**Stated exercise A:**
Could you write out the listing again from the line containing "Select the word Debate in the title" down through the line containing "Open the Bookmarks", requests included, with every coordinate in the answers offset by 66?

**Extracted text:**
Dooring Locations in Downtown Toronto 2014-2016. Dooring locations denoted with a yellow dot. Blue lines indicate the presence of bicycle lanes. Hot spots in red.
UPDATE: Councillor Jaye Robinson, Chair of the Public Works & Infrastructure Committee, has said that dooring collisions are included in the 10 Year Cycling Network Plan (CNP) approved by Toronto City Council in 2016. The CNP was subsequently included in the Road Safety Plan. However, City staff noted that they excluded major streets with streetcar tracks and on-street parking from their 2016 analysis. These streets pose a significant risk to cyclists in Toronto. Protected bike lanes are a key way to reduce dooring collisions. More work must be done to reduce these dangerous collisions in Toronto.
Based on analysis of dooring collisions provided by the Toronto Police Service, the number of collisions involving cyclists in Toronto is on the rise. A dooring collision happens when someone in a motor vehicle strikes a cyclist by opening their car door into traffic.
The number of dooring collisions reported to the police increased year over year in both 2015 and 2016 and was up 58% in 2016 from the 2014 baseline.
Streets with streetcar tracks and on street parking are overrepresented in the data, with particular emphasis on Queen St W and College St. This suggests that existing infrastructure does not adequately protect people travelling by bike in locations with on-street parking and streetcar tracks. Streets without streetcar tracks that posed a hazard to cyclists include Bloor St W and Yonge St. Particularly dangerous intersections include Yonge & Dundas and Yonge & Bloor. These destination-rich locations attract many people travelling by bicycle yet represent serious hazards because of the absence of cycling infrastructure and a high number of motor vehicles engaged in pick-up and drop-off activities.
As shown on the map above in blue, streets with bike lanes had lower rates of dooring collisions than streets without them. The dooring rates on streets with protected bike lanes, such as on Richmond & Adelaide, were even lower.
Disturbingly, dooring collisions were not included in the Road Safety Plan approved by Toronto City Council last year. They also weren’t included in the 1,070 cyclist collisions reported by the Toronto Police Service for 2016. Including 2016 dooring collisions brings last year’s total cyclist collisions up to 1,279, and that’s only the number of those that were reported.

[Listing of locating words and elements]

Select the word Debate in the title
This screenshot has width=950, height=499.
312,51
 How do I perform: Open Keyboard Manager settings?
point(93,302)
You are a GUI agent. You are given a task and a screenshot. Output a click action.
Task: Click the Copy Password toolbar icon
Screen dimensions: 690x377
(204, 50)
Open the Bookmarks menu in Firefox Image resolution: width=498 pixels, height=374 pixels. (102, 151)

* * *

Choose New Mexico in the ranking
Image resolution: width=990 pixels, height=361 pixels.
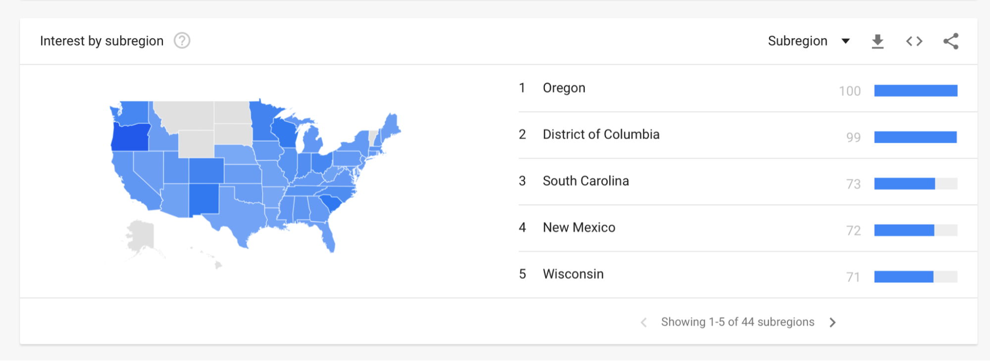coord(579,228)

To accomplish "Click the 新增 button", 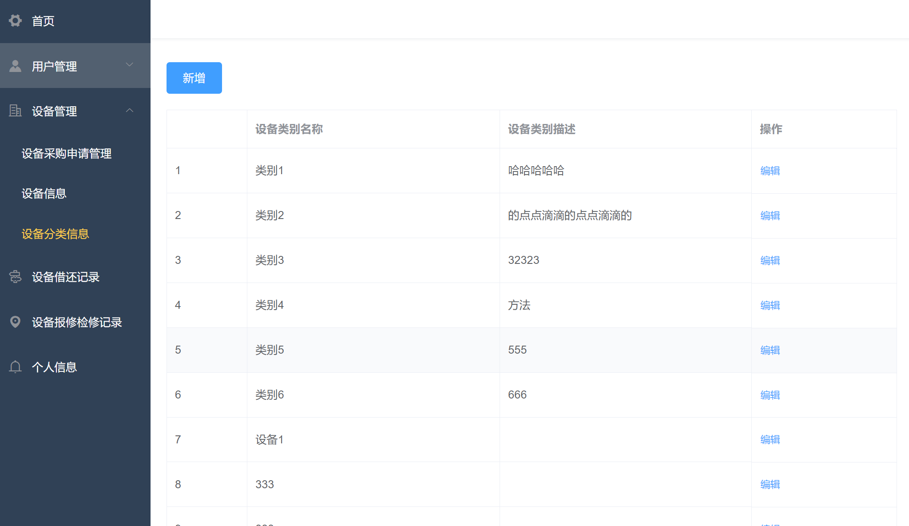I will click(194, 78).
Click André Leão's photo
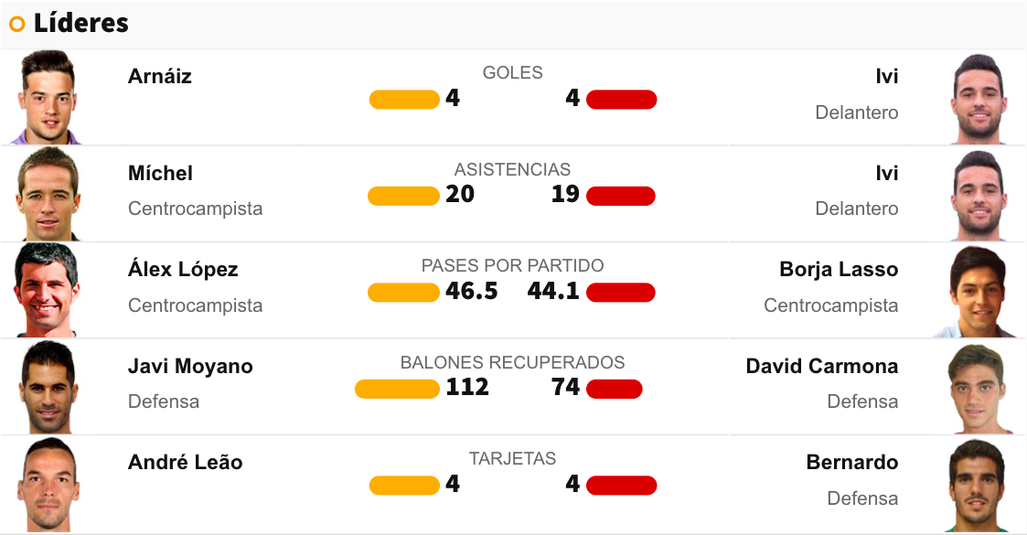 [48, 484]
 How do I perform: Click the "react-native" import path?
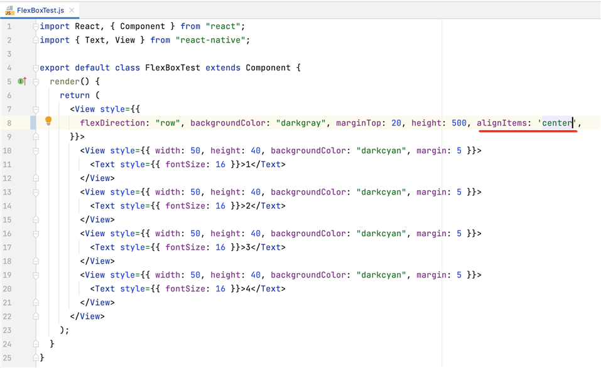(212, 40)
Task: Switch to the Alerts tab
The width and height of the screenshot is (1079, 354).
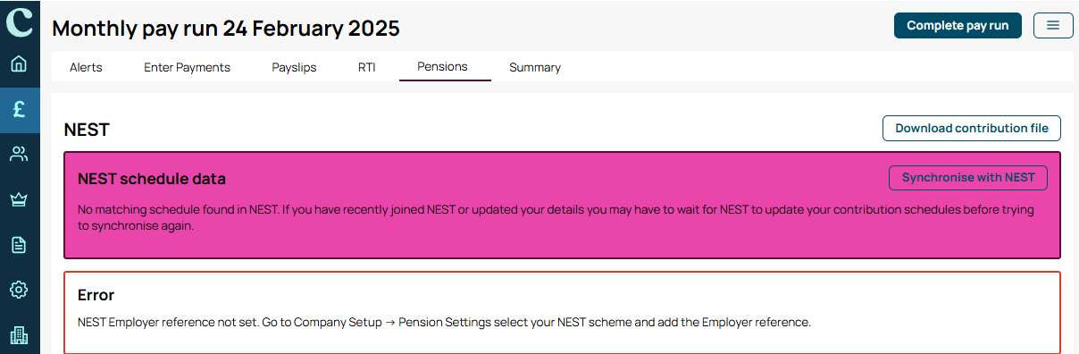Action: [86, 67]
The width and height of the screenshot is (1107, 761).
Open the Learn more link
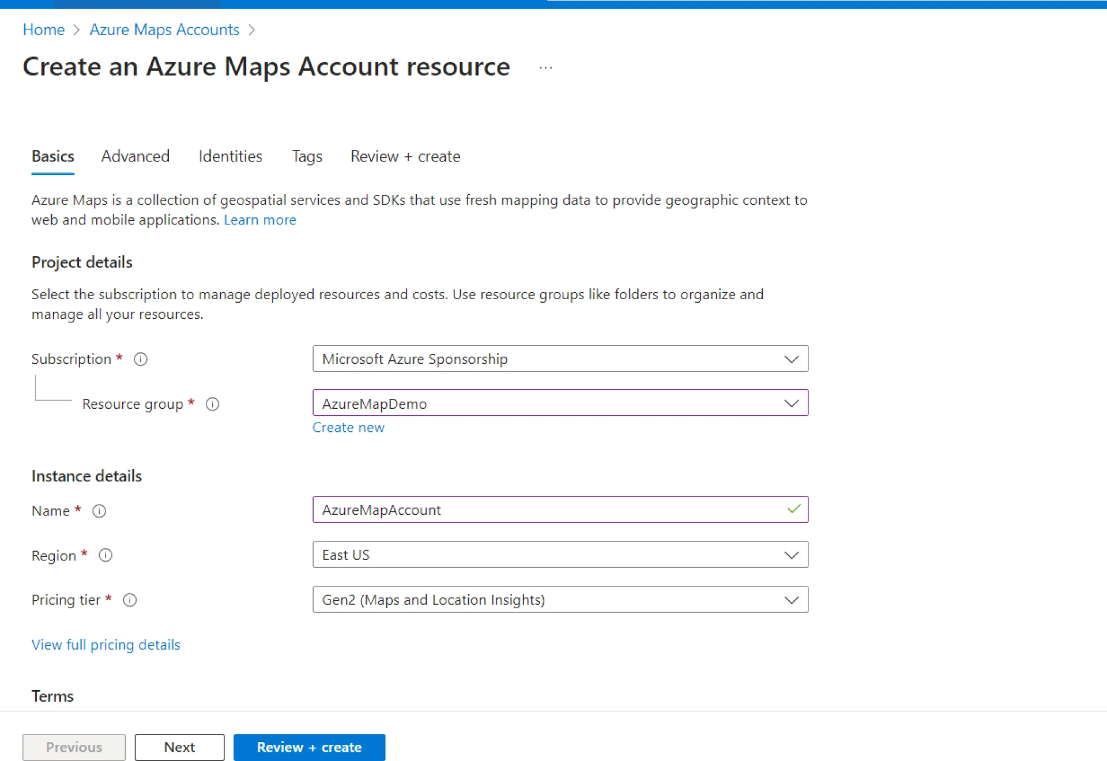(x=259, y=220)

**Stated exercise B:**
In the text on dooring collisions in Toronto, how much were dooring collisions up in 2016 compared with the 2014 baseline?

**Task output A:**
Select the word Debate in the title
This screenshot has width=950, height=499.
378,117
 How do I perform: Open Keyboard Manager settings?
point(159,368)
You are a GUI agent. You are given a task and a screenshot. Output a click action.
Task: Click the Copy Password toolbar icon
Screen dimensions: 690x377
(270, 116)
Open the Bookmarks menu in Firefox Image resolution: width=498 pixels, height=374 pixels. (168, 217)

**Task output B:**
58%